Ognuna di queste funzioni algoritmiche è elaborata usando dati anonimizzati ai quali verranno dati connotati specifici (ossia il nome o la ragione sociale del contribuente) nel momento in cui vengono riscontrate anomalie degne di approfondimento.

I modelli matematici

Qui si entra nel dominio degli algoritmi che, di fatto, sono un insieme di funzioni matematiche finite. Le analisi che vengono effettuate dal fisco sono di tipo deterministico, ovvero basate sull'elaborazione di dati relativi a un soggetto fiscale lungo un periodo di tempo determinato.

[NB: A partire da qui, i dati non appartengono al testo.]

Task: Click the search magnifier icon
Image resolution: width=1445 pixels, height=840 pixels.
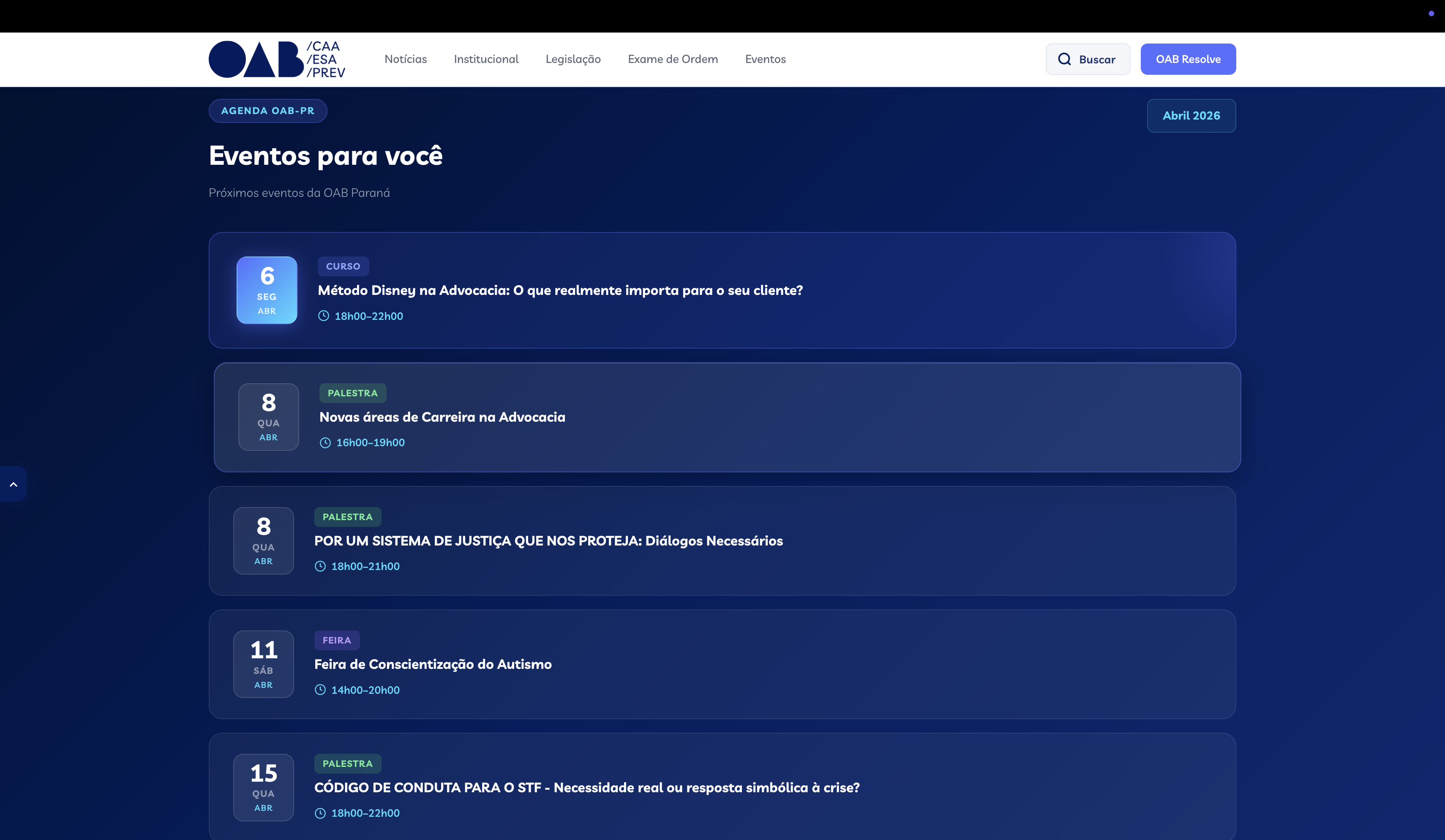Action: [x=1066, y=58]
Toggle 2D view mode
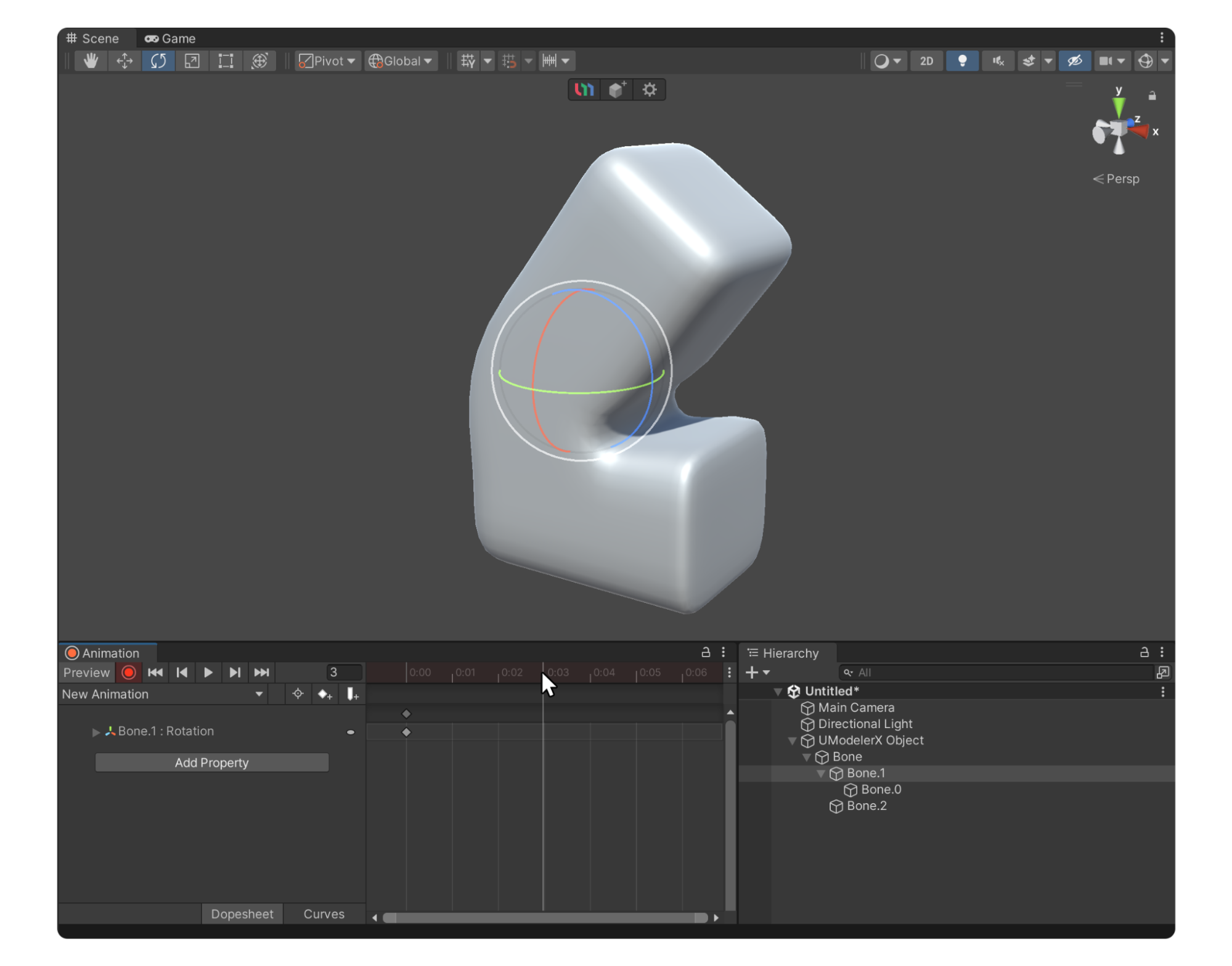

A questa si aggiunge l'analisi probabilistica che, sempre mediante strumenti di statistica, assegnano un grado di probabilità al rischio che si verifichino scenari che favoriscono l'evasione. Per esempio, i criteri utilizzati possono essere il mercato in cui opera un'azienda e che è oggetto di speculazioni in un particolare momento storico.

Né l'analisi statistica né quella probabilistica sono di per sé indizi che portano a un intervento del fisco, ma diventano strumenti per individuare le platee da osservare con maggiore attenzione.

Un esempio

Prendiamo il caso di un'impresa che opera in un settore nel quale i margini di guadagno sono tipicamente elevati. L'analisi deterministica applicata dall'Agenzia delle Entrate prende in considerazione alcuni parametri, tra questi:

  • il rapporto tra le fatture elettroniche e dei relativi costi sostenuti
  • il reddito di impresa per addetto rispetto a quello di aziende che operano nel medesimo comparto

Incrociate queste informazioni, l'Agenzia delle Entrate raffina i risultati introducendo ulteriori elementi quali, per esempio, i dati ottenuti dai conti correnti, dalle fatture elettroniche emesse e dai bilanci depositati. Da qui si può decidere di approfondire le indagini per quei soggetti che hanno dei flussi sui conti correnti superiori al 150% dei ricavi dichiarati e per un importo superiore a 300mila euro.

Nelle intenzioni del fisco, quindi, c'è in prima linea la prevenzione e la lotta all'evasione di contribuenti di un certo rilievo e ciò non vuole dire che, in futuro, il focus non possa essere spostato sulle realtà aziendali più piccole.